Reputation: 865
I have multiple AWS accounts. Let's say account A, B and C, with IAM users IA, IB and IC. There's an S3 bucket in B, S3B. I have this configured so that if IB puts a file in S3B, all three users can read it. I've been able to further configure it such that IA and IC can upload -- but then only they can read those files. I was able to put a restriction on it such that IA and IC must grant IB permissions to read as well -- however, granting this still doesn't allow the other of IA or IC to read it, and requires the right call from the client code.
Is there any way to allow IA and IC to upload and automatically grant permissions such that all three accounts have read access?
thanks!
Upvotes: 2
Views: 1011
Reputation: 2249
You can achieve this through Bucket Policies which are managed at the S3 Bucket level and are separate from Identity Access Management (IAM). The union of access between IAM, Bucket Policies, and Object Access Controls (File/Object Level) will grant the Principal (User or Group) access. Make sure there are no explicit denies as any explicit deny will trump any access permissions.
https://docs.aws.amazon.com/AmazonS3/latest/dev/example-walkthroughs-managing-access-example2.html
Upvotes: 1
Reputation: 269470
Your question is rather confusing, but I shall assume that you are asking how to permit users in other AWS accounts access to an Amazon S3 bucket (including creation and reading of files).
You have:
First, you will need to add a policy to Account B that permits access by User-A. It would look something like:
{
"Id": "Policy1",
"Version": "2012-10-17",
"Statement": [
{
"Sid": "Statement1",
"Action": "s3:*",
"Effect": "Allow",
"Resource": [
"arn:aws:s3:::bucket-b",
"arn:aws:s3:::bucket-b/*"
],
"Principal": "arn:aws:iam::<Account-A>:user/User-A"
}
]
}
Note that this policy is on Bucket-B in Account-B, but it is granting access to User-A in Account-A.

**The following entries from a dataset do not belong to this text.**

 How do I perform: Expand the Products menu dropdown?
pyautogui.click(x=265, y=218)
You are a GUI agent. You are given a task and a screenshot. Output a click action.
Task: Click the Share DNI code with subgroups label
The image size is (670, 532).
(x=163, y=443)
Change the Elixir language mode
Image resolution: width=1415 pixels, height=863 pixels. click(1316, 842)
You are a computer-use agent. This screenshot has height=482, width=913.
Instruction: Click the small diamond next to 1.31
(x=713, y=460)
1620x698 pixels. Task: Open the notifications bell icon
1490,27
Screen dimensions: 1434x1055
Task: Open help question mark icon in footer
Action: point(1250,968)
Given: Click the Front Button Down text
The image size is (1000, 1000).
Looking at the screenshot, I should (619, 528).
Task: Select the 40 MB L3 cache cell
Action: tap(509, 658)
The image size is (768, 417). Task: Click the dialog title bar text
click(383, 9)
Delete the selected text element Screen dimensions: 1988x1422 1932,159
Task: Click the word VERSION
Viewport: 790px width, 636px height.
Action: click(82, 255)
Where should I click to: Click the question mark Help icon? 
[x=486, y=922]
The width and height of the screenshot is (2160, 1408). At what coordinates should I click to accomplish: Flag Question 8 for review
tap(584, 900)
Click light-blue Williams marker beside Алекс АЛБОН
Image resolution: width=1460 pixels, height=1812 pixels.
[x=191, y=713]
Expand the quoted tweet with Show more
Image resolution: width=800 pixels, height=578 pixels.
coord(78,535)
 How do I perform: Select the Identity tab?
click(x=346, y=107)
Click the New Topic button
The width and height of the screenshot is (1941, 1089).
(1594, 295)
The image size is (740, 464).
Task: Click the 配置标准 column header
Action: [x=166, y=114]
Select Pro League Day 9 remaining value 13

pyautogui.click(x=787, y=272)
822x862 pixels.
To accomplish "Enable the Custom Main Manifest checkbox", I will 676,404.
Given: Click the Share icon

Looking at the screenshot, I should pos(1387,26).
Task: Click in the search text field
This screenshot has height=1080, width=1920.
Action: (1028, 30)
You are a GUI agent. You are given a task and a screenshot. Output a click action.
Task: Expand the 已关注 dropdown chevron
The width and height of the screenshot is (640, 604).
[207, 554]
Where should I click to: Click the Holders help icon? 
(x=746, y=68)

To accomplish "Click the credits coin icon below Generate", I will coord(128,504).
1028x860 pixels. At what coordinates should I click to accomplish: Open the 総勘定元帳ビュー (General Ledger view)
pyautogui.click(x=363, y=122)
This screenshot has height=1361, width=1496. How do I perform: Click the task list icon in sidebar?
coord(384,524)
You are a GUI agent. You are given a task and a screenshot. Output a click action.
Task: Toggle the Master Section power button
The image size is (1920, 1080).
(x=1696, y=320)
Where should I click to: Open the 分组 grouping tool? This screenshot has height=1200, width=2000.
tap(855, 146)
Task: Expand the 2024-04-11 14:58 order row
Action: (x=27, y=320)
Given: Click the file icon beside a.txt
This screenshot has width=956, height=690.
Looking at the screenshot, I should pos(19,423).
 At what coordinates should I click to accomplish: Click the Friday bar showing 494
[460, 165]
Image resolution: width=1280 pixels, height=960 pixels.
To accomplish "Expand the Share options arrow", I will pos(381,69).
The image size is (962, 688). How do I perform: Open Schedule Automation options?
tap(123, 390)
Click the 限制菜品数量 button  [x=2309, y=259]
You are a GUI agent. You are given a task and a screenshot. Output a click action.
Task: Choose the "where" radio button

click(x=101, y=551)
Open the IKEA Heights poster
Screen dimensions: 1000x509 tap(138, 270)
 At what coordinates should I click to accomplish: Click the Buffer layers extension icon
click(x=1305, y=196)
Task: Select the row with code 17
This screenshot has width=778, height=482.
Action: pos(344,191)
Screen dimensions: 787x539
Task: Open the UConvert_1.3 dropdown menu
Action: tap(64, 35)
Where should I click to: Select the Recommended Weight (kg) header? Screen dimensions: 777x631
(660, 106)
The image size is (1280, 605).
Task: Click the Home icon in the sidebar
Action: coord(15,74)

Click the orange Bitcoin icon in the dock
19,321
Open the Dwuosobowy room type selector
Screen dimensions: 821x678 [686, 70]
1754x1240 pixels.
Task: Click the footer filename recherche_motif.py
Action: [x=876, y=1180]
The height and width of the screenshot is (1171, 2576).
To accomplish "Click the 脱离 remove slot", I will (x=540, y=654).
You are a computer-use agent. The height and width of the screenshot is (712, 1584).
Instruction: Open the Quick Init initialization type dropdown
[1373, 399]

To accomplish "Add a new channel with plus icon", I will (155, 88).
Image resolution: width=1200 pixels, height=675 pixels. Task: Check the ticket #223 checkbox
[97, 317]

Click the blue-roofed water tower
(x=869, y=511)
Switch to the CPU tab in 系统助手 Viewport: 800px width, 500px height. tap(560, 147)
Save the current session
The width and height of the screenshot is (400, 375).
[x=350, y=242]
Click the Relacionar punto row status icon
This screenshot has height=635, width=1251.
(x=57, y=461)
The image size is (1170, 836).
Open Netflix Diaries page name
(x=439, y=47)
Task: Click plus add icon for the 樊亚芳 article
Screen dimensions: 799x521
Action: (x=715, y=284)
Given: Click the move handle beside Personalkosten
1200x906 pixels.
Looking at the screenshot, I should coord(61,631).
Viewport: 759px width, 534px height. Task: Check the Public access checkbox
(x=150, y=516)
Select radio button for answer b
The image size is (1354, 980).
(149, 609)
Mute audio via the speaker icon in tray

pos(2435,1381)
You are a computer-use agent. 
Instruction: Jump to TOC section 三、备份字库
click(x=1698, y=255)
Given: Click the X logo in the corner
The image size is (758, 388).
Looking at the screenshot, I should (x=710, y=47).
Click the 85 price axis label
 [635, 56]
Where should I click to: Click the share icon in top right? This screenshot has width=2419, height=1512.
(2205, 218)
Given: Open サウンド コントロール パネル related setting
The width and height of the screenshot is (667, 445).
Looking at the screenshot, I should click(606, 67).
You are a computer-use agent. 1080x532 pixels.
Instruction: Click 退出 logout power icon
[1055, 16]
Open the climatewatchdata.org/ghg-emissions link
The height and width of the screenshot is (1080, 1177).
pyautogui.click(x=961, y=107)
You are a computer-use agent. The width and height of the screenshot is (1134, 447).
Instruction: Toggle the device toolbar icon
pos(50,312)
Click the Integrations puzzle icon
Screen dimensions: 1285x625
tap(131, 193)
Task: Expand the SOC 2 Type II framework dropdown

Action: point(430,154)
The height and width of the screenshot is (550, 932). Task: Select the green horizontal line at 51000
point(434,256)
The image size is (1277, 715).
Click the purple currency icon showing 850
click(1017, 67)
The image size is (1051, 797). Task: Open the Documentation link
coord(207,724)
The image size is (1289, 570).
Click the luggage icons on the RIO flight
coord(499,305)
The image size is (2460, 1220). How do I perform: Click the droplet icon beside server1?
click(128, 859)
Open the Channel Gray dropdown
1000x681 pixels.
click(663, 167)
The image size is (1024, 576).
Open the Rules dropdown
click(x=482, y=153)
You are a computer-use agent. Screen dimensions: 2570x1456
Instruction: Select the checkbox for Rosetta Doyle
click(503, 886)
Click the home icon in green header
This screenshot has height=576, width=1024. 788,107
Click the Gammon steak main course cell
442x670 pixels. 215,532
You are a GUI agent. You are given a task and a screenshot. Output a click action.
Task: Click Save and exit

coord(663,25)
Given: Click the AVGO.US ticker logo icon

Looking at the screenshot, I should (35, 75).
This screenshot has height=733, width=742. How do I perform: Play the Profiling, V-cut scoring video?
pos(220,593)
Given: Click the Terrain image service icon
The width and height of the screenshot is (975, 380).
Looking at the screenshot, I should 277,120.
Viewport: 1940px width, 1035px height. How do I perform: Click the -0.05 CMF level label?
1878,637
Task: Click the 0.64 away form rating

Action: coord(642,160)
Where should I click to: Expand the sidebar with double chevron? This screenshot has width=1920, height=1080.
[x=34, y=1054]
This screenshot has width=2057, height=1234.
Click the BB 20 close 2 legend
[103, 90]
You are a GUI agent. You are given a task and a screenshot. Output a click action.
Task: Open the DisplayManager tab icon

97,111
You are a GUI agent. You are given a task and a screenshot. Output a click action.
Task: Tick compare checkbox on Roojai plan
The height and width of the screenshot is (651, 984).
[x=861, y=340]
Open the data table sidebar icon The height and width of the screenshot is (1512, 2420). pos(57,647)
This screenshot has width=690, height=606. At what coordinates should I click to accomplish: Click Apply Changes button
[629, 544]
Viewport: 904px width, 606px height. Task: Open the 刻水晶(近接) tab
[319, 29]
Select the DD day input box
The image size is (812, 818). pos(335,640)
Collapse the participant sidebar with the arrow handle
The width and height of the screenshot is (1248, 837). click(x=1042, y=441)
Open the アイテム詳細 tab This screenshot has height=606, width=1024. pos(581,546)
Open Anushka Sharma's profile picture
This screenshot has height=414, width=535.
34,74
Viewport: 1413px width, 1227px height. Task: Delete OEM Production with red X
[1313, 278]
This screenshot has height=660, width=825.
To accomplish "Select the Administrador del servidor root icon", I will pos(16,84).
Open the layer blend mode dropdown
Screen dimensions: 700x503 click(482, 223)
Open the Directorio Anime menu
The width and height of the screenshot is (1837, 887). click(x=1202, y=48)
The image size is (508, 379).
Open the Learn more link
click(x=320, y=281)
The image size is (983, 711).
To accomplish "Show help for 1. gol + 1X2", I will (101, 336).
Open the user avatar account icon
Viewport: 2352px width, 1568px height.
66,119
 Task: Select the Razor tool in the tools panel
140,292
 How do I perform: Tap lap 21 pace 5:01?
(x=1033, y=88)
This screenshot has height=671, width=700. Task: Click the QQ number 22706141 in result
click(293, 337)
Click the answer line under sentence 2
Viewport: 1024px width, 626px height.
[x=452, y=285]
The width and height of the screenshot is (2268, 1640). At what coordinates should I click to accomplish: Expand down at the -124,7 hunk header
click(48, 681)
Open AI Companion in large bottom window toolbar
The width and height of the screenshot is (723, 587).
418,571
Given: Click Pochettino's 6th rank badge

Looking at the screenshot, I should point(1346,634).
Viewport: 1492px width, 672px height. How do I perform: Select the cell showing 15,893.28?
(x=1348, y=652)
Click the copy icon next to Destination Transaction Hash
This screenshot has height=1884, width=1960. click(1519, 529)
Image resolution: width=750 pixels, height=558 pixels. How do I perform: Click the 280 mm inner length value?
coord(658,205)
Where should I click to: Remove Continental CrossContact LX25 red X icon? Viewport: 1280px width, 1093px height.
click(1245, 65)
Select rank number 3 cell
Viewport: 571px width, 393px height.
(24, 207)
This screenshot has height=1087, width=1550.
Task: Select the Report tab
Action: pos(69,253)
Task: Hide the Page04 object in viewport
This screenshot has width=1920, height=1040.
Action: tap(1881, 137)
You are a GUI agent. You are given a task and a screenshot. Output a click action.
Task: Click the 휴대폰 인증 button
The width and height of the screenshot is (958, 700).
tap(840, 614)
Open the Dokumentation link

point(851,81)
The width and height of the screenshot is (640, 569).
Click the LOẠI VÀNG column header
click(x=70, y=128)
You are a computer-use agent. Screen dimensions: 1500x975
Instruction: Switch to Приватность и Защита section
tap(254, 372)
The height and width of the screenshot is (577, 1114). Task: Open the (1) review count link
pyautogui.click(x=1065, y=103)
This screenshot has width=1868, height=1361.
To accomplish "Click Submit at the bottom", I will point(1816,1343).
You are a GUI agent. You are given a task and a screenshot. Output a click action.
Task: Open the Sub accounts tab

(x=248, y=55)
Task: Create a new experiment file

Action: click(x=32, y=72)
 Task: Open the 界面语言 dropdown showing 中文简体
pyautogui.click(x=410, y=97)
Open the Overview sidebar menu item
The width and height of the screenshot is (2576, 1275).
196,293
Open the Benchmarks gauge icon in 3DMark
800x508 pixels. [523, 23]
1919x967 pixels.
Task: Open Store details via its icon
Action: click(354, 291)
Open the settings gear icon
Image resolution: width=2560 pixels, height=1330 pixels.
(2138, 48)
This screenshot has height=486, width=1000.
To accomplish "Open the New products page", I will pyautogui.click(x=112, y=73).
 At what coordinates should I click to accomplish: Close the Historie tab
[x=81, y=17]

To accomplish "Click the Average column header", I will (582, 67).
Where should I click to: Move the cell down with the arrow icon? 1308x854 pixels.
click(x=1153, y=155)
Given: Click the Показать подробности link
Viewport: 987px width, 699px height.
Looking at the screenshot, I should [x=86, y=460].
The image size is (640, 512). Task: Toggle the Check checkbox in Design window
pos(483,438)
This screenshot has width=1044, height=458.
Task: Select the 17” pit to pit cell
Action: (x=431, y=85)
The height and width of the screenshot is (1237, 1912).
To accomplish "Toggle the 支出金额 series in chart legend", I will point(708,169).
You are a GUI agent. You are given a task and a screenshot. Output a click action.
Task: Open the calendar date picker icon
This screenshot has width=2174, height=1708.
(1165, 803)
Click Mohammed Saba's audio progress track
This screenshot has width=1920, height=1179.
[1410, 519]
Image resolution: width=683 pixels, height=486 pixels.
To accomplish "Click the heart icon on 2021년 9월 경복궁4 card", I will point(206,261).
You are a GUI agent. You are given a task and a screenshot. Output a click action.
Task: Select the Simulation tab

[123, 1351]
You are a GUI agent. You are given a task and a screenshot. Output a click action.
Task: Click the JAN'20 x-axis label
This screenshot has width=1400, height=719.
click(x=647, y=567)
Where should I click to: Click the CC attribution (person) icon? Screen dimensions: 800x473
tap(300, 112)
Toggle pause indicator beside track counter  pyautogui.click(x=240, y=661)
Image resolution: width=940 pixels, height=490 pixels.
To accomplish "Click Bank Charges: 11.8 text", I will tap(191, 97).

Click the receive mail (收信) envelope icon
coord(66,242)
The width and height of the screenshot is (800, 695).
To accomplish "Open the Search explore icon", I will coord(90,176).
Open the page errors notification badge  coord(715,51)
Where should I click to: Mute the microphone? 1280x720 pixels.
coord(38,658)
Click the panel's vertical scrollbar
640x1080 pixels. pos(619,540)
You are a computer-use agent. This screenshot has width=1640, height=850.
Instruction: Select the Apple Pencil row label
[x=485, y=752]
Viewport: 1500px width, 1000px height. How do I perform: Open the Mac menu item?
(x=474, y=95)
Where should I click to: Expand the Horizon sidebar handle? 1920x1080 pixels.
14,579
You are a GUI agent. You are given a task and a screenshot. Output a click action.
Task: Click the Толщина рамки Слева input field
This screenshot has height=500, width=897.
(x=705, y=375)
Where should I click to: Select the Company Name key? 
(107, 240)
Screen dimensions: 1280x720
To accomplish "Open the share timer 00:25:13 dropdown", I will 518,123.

Second, User-A requires permission to use S3. This might already be granted to the user, but it's worth mentioning because they need to be granted permission to actually call S3. Here is a sample of a policy they would need:
{
"Id": "Policy1",
"Version": "2012-10-17",
"Statement": [
{
"Sid": "Statement1",
"Action": "s3:*",
"Effect": "Allow",
"Resource": [
"arn:aws:s3:::bucket-b",
"arn:aws:s3:::bucket-b/*"
]
}
]
}
To clarify: If they already have a policy that lets them call S3 on any bucket (eg s3:*
on Resource: *
), then they will not need the above policy since they already have permissions to call S3.
But...
If you are actually trying to limit things so that files uploaded by User-A are read-only to User-B and files created by User-B are read-only to User-A, this is a lot harder and is best avoided unless you write your own management application or use separate paths to control permissions.